* _Given problem_: Return the lines of the records word for word, starting at the line that contains "You are a computer-use" and going through the end of the records, both ends included. Leave the pictures out of your answer.

[Dataset entries]
═══
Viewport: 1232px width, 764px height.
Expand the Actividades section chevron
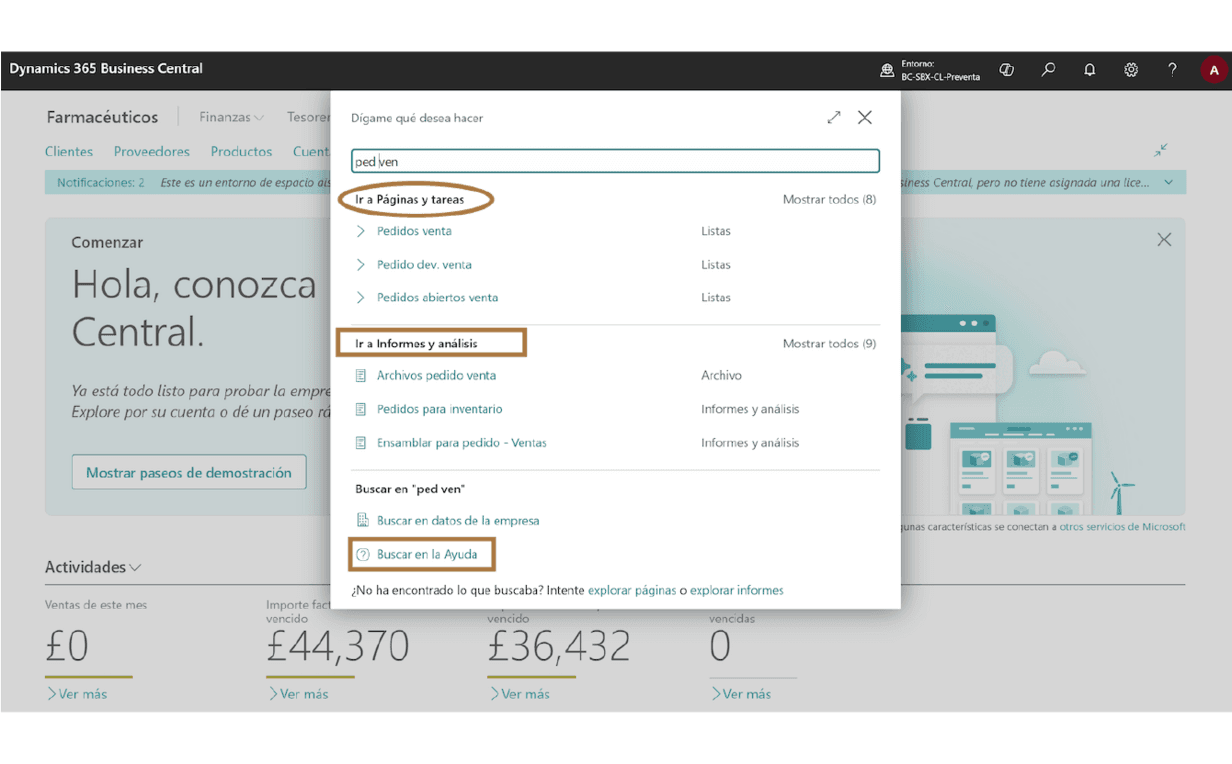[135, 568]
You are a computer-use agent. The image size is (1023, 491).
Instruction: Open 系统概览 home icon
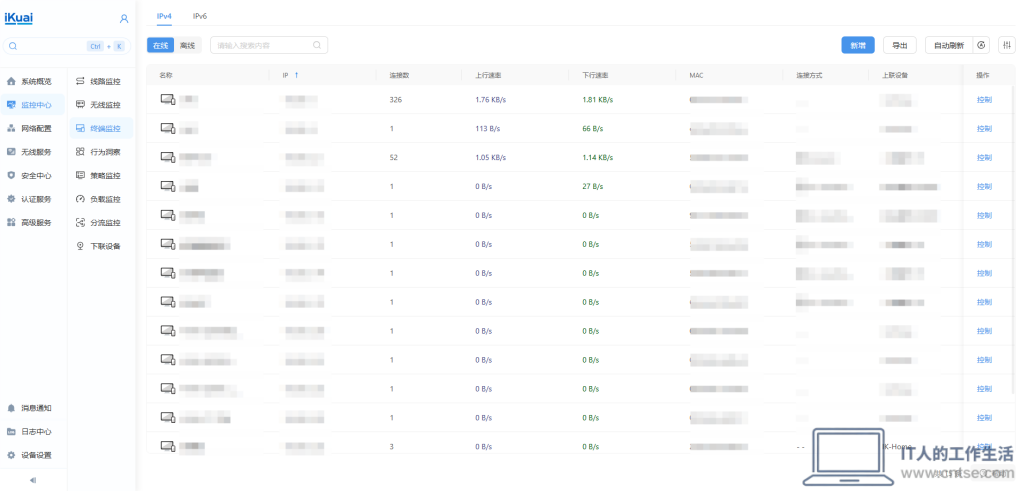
═══
* _Response to the exercise_:
You are a computer-use agent. The image size is (1023, 491).
Instruction: Open 系统概览 home icon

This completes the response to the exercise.